<Title and Abstract>
Michio Jimbo
Alexander Varchenko
I will define a class of line bundles on the scheme $\cup_{k=0}^n Ell_T(T^*Gr (k,n))$ such that the operator algebra of the elliptic dynamical quantum group $E_{\tau,h}(gl_2)$ will act on sections of those line bundles (a generator of the operator algebra will send a section of such a line bundle to a section of possibly another line bundle). That construction is an analog of the Yangian $Y(gl_2)$ action on the direct sum $\oplus_{k=0}^n H^*_T(T^*Gr(k,n))$ of equivariant cohomology.
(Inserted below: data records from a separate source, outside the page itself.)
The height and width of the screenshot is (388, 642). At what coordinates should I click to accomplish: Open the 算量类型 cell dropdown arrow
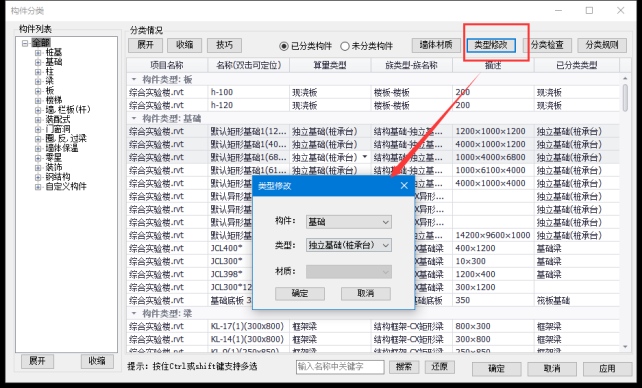click(365, 157)
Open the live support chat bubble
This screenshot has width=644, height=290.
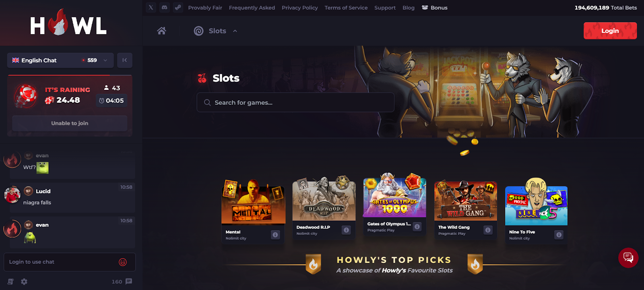[x=628, y=257]
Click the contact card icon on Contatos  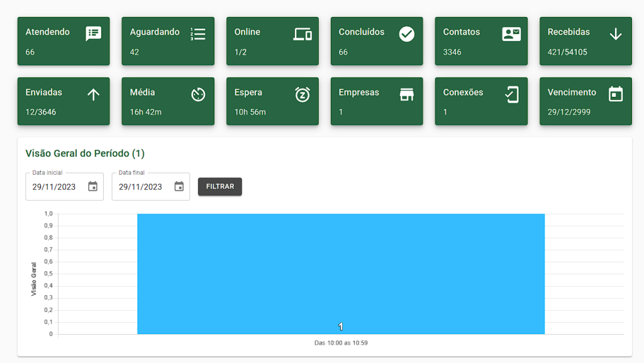click(x=511, y=34)
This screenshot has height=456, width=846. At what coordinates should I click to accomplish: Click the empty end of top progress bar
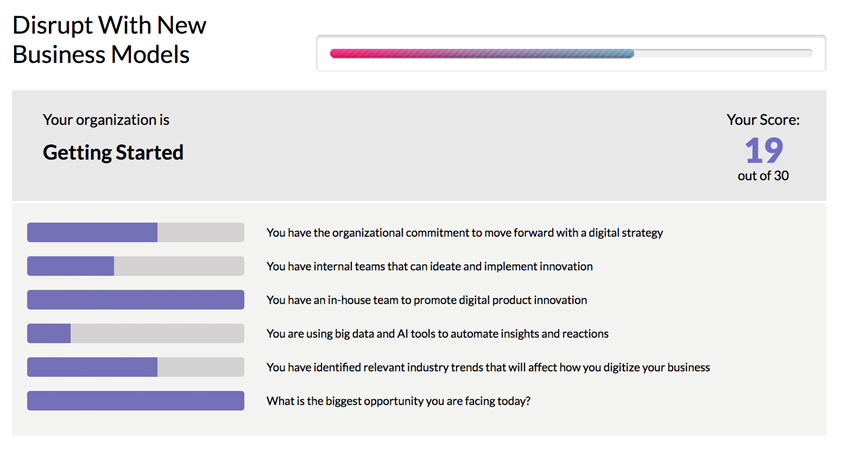723,53
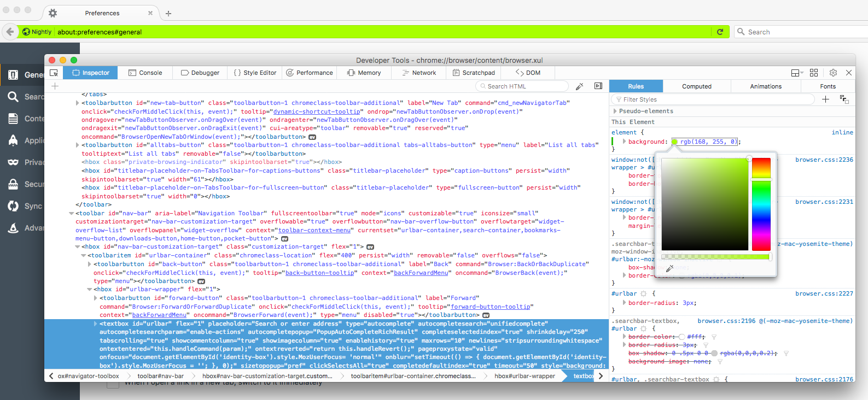
Task: Click the add new rule plus icon
Action: click(x=825, y=99)
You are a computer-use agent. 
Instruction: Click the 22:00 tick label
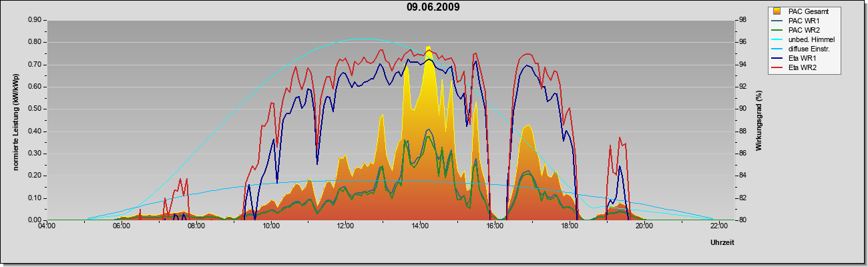[718, 228]
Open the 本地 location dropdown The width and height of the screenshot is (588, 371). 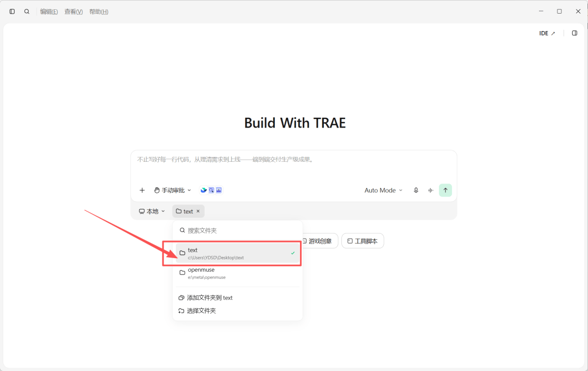pyautogui.click(x=152, y=211)
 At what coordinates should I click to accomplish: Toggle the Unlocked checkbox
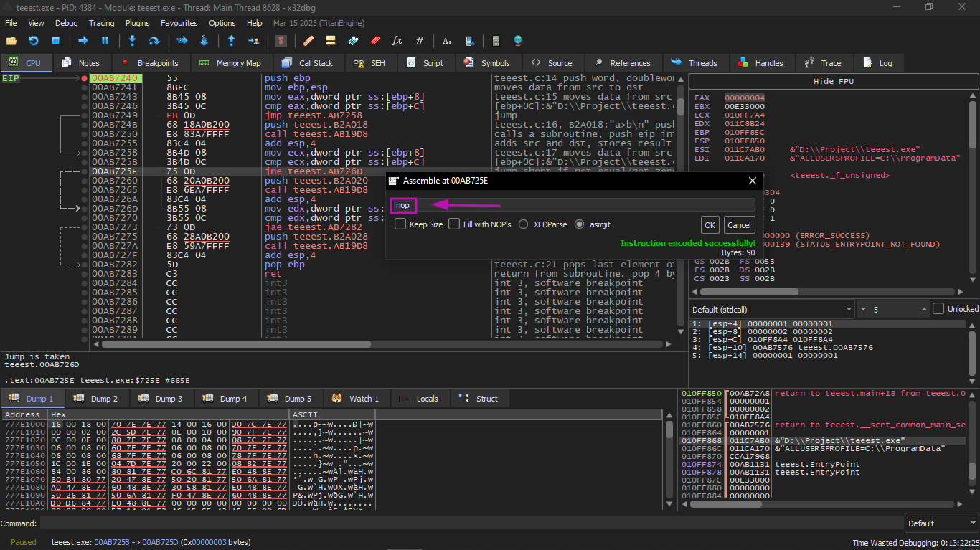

This is a joint work with G.Felder and R.Rimanyi.
Morihiko Saito
1. Relation with D-modules generated by rational powers of a holomorphic function. 2. Relation between the microlocal V-filtration and the Hodge ideals. 3. Computation of the roots of b-function for a homogenous polynomial with one-dimensional singular locus using the pole order spectral sequence.
Takuro Mochizuki
We shall explain a theorem on the structure of the formal completion of vector bundles on $\overline{M}$ along the infinity, which is an analogue of the Hukuhara-Levelt-Turrittin theorem for meromorphic flat bundles on curves. It is motivated by the study of doubly periodic instantons, and we shall discuss something related.
Nikita Nekrasov
Aleksander A. Belavin
The massless sector of Superstring theory corresponds to the set of chiral fields of N=2 Super CFT and this sector is described by Topological CFT (TCFT). The properties of the Lagrangian of the corresponding sigma model for this massless sector are defined in terms of the mirror pairs of Calaby-Yau manifolds linked to the same TCFT. The explicit form of the flat coordinates is important also for the solution of the TCFT models related to the Gepner chiral rings which are a subset of Kazama--Suzuki connected with a certain class of the isolated singularities. Thus, the computation of the Flat coordinates and the Saito primitive form for Frobenius manifolds is the important part of the solution of the above mentioned physical problems. We propose a new simple method for computing flat coordinates on the Frobenius manifolds linked with TCFT. Approach is based on using a Conjecture about integral representations for the flat coordinates and on the Saito cohomology theory. It helps to reduce the problem of the computation of the flat coordinates to a simple linear problem.
Si Li
Shigeru Mukai Title: Enrique surfaces whose automorphism groups are virtually free Abstract: An Enriques surface is an algebraic surface obtained from a K3 surface taking quotient by a fixed point free involution. The automorphism group Aut(S) of an Enriques surface is always discrete, and shrinks from very infinite to mildly infinite and to finite under specialization, just like the Mordell Weil group of an elliptic fibration. In this talk I discuss the the virtual cohomological dimension (vcd) of Aut(S) and present some examples of Aut(S) with vcd 1 (and 0) using infinite Coxeter groups acting on the 9-dimensional hyperbolic space. This is a joint work with H. Ohashi.
Kentaro Hori
Yukinobu Toda
Alexey Bondal
Kyoji Saito
Hiroshi Iritani
We discuss the analyticity of the Saito structure and that the pairings match under mirror symmetry. This is based on joint work with Coates, Corti and Tseng.
Claus Hertling
There is a period map to a classifying space of Brieskorn lattices. Its injectivity is a Torelli type conjecture. It is proved for the singularities with modality 0,1,2. All this lifts old work to marked singularities. Partly it is joint work with F. Gauss. If time permits, also a natural hermitian form on the base space of a universal unfolding will be mentioned. |